Apple scab is one of the most economically important diseases of apples worldwide. The disease is caused by the haploid ascomycete Venturia inaequalis.
ABSTRACT
Apple scab is one of the most economically important diseases of apples worldwide. The disease is caused by the haploid ascomycete Venturia inaequalis. We present here an annotated V. inaequalis whole-genome sequence of 72 Mb, assembled into 238 contigs, with 13,761 predicted genes.
ANNOUNCEMENT
Venturia inaequalis (phylum Ascomycota, class Dothideomycetes) is the causal agent of apple scab, one of the most important diseases of apples worldwide, and, as a result, has been extensively researched for well over a century (1). If not managed, annual epidemics can result in large numbers of unmarketable fruit. Previously published annotated genome sequences for V. inaequalis have between 1,012 and 1,680 scaffolds (2, 3).

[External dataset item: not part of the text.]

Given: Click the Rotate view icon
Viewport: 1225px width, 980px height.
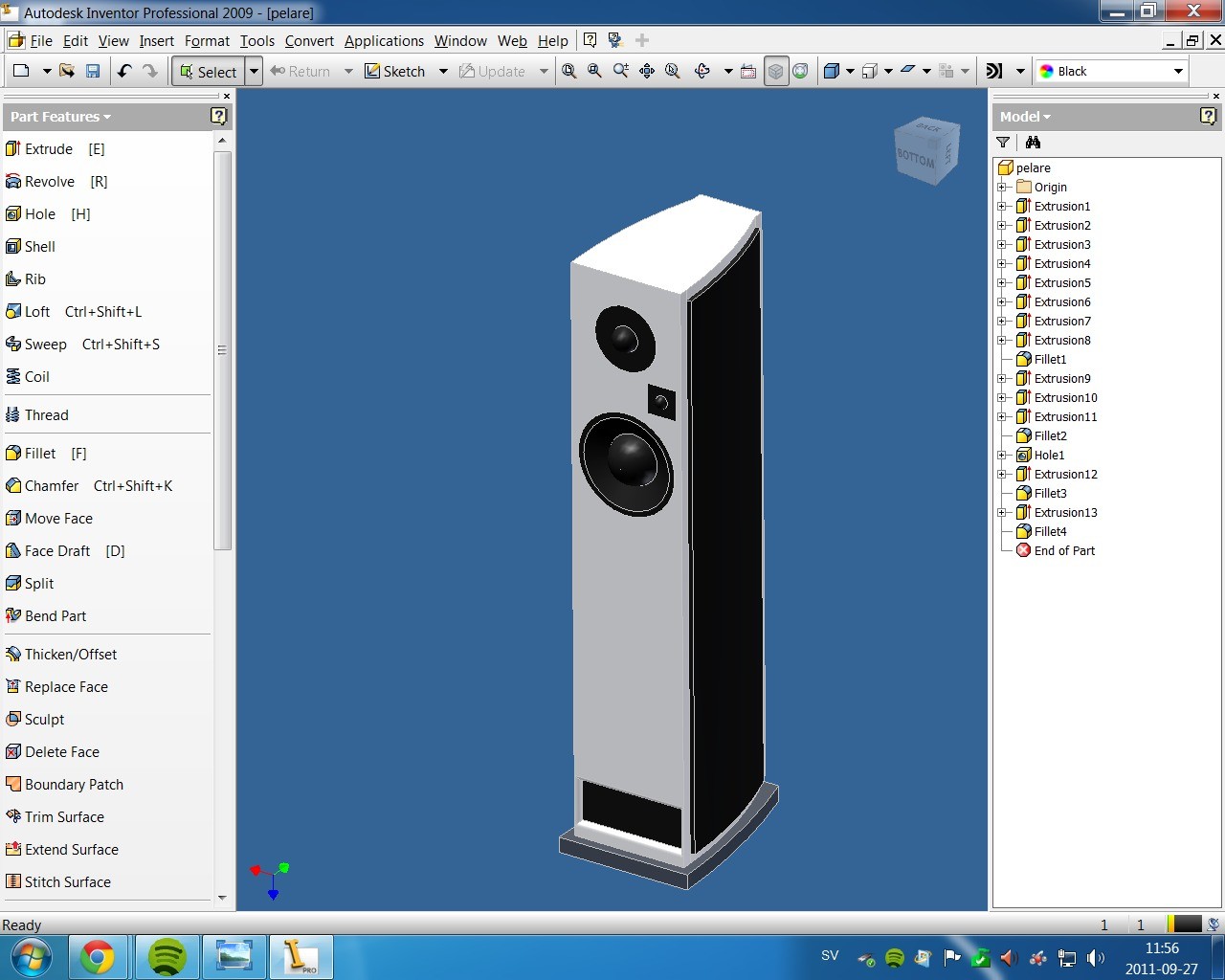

A single-spore isolate of V. inaequalis (05/172) was obtained in 2005 from a lesion on a leaf of Malus x domestica cv. Worcester Pearmain from Ash Farm in Worcestershire, United Kingdom (4). DNA was extracted and sequenced by two methods: (i) DNA was extracted from mycelium using a Qiagen Genomic-tip 100/G kit; the tissue method of sample preparation was used according to the manufacturer’s protocol with options 3B and 4B (adapted to 200 µl proteinase K). Isolation of DNA followed the manufacturer’s protocol with options 5B and 6B. DNA was sent to the Earlham Institute (Norwich, UK), for sequencing using the Pacific Biosciences (PacBio) platform. (ii) DNA of the isolate was extracted for Passey et al. (5). Paired-end genomic libraries were prepared using a NEXTflex Rapid DNA-Seq version 14.02 library prep kit (Bioo Scientific) following the manufacturer’s protocol but modified by using Illumina adapters rather than NEXTflex barcodes. Libraries were validated using a fragment analyzer (Advanced Analytical Technologies), which confirmed a high proportion of library DNA fragments between 600 and 900 bp long. Libraries were sequenced using 2 × 300-bp reads on an Illumina MiSeq platform. Illumina adapters and low-quality base pairs were trimmed from 1,281,750 MiSeq reads with fastq-mcf version 1.04.636 (6).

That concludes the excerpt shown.